Your task: Write out the listing lines exactly, starting with the line containing "Screen dimensions: 1480x892" and going on through the line containing "pyautogui.click(x=1444, y=862)", and leave the pictures out of your answer.

Material for this exercise:
<<<<
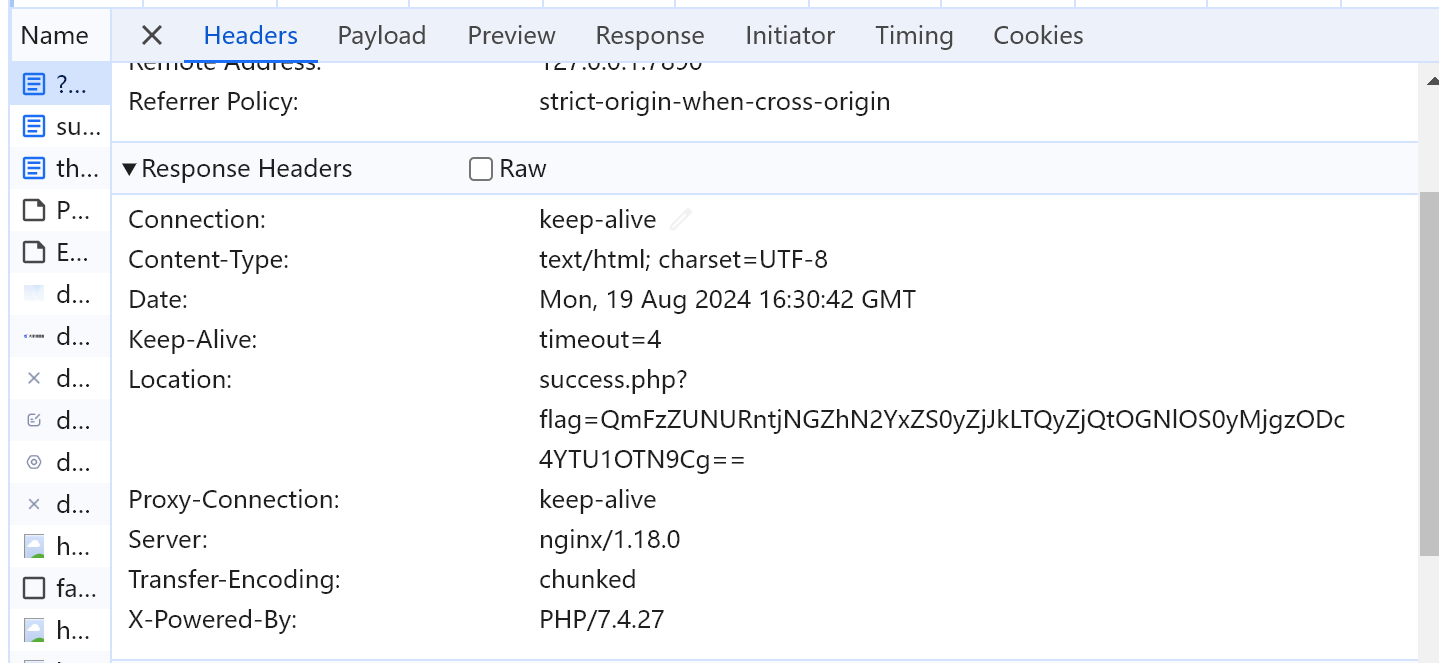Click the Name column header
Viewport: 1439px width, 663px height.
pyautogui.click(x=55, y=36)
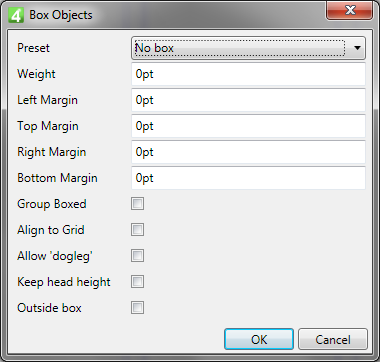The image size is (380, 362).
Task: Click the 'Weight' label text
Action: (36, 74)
>>>>
<<<<
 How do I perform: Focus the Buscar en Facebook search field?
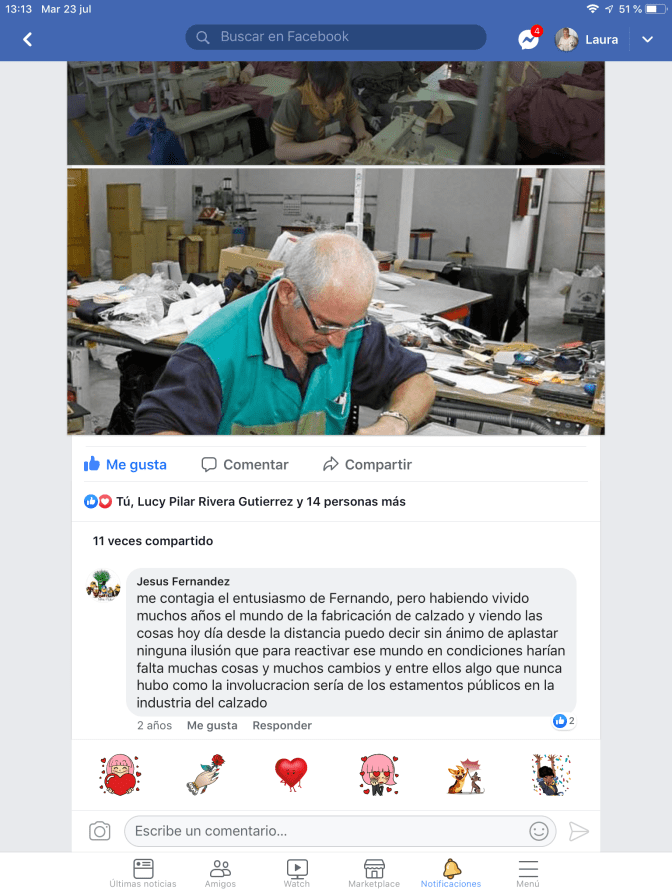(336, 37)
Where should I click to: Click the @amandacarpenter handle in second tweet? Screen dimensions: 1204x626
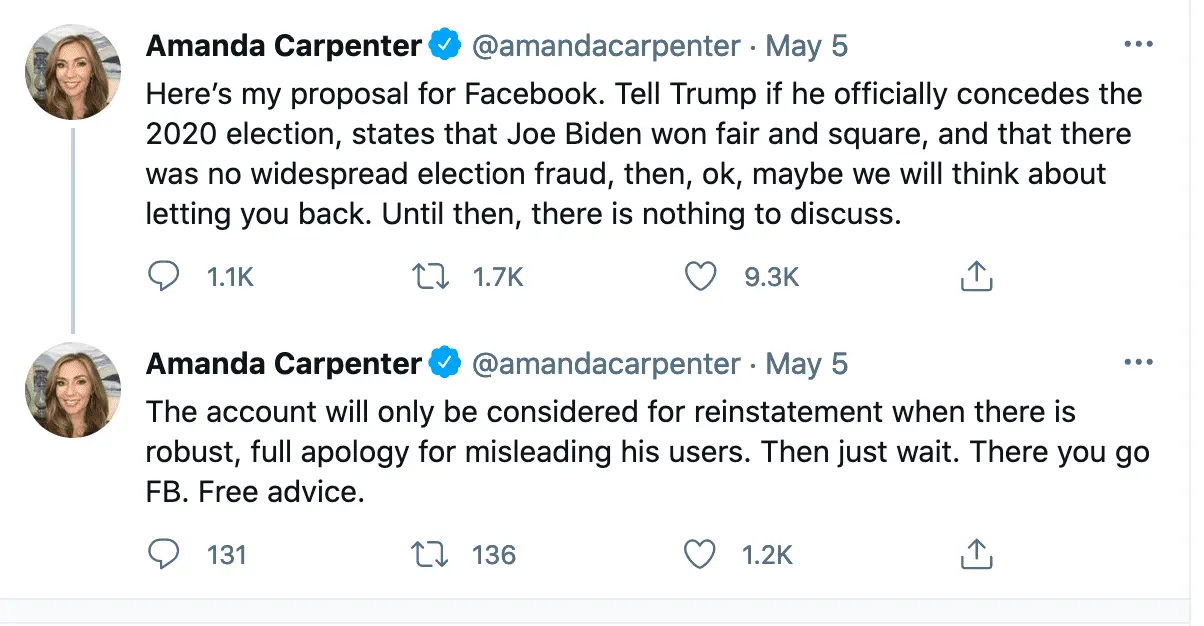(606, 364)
>>>>
<<<<
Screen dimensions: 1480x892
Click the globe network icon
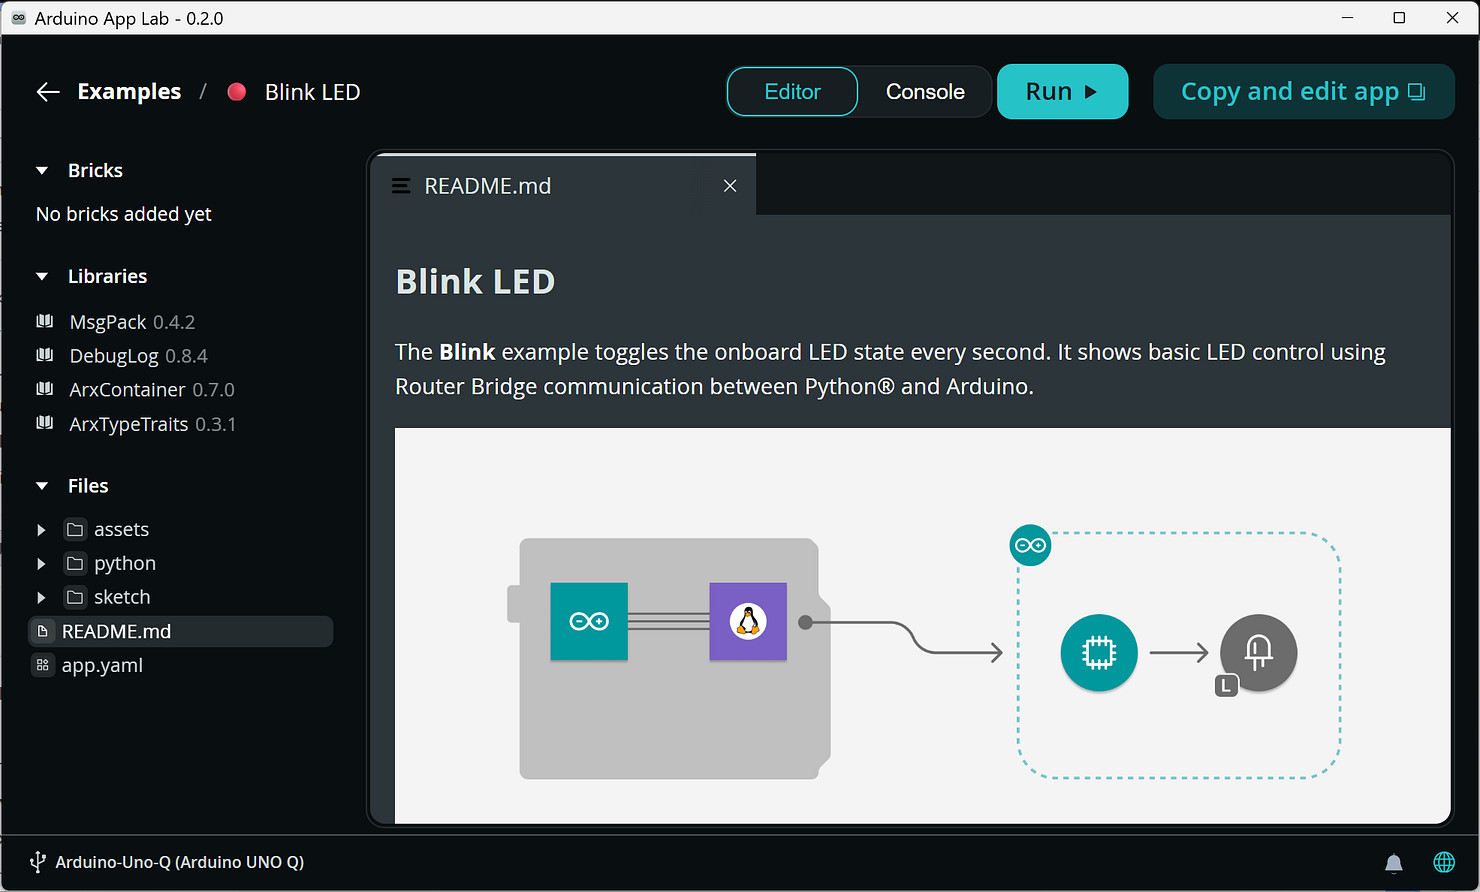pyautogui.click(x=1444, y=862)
>>>>
Full response:
Screen dimensions: 1480x892
Click the globe network icon
pyautogui.click(x=1444, y=862)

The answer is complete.